"What troubles you then?" Henry Thresk asked, and Pettifer replied drily:
"Various points. Here's one—a minor one. If Captain Ballantyne was shot by a thief detected in the act of thieving why should that thief risk capture and death by dragging Captain Ballantyne's body out into the open? It seems to me the last thing which he would naturally do."
Thresk shrugged his shoulders.
"I can't explain that. It is perhaps possible that not finding the photograph he fell into a blind rage and satisfied it by violence towards the dead man."
"Dead or dying," Mr. Pettifer corrected. "There seems to have been some little doubt upon that point. But your theory's a little weak, isn't it? To get away unseen would be that thief's first preoccupation, surely?"
"Reasoning as you and I are doing here quietly, at our ease, in this room, no doubt you are right, Mr. Pettifer. But criminals are caught because they don't reason quietly when they have just committed a crime. The behaviour of a man whose mind is influenced by that condition cannot be explained always by any laws of psychology.
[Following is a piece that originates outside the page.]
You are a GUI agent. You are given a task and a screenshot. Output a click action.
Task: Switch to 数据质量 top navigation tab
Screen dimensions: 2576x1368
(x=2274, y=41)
He may be in a wild panic. He may act as madmen act, or like a child in a rage. And if my explanation is weak it's no weaker than the only other hypothesis: that Mrs. Ballantyne herself dragged him into the open."
Mr. Pettifer shook his head.
"I am not so sure. I can conceive a condition of horror in the wife, horror at what she had done, which would make that act not merely possible but almost inevitable. I make no claims to being an imaginative man, Mr. Thresk, but I try to put myself into the position of the wife"; and he described with a vividness for which Thresk was not prepared the scene as he saw it.
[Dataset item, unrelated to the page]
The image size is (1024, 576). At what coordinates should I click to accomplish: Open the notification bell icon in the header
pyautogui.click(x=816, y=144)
"She goes to bed, she undresses and goes to bed—she must do that if she is to escape—she puts out her light, she lies in the dark awake, and under the same roof, close to her, in the dark too, is lying the man she has killed. Just a short passage separates her from him. There are no doors—mind that, Mr. Thresk—no doors to lock and bolt, merely a grass screen which you could lift with your forefinger. Wouldn't any and every one of the little cracks and sounds and breathings, of which the quietest and stillest night is full, sound to her like the approach of the dead man? The faintest breath of air would seem a draught made by the swinging of the grass-curtain as it was stealthily lifted—lifted by the dead man. No, Mr. Thresk. The wife is just the one person I could imagine who would do that needless barbarous violence of dragging the body into the open—and she would do it, not out of cruelty, but because she must or go mad."
Thresk listened without a movement until Robert Pettifer had finished.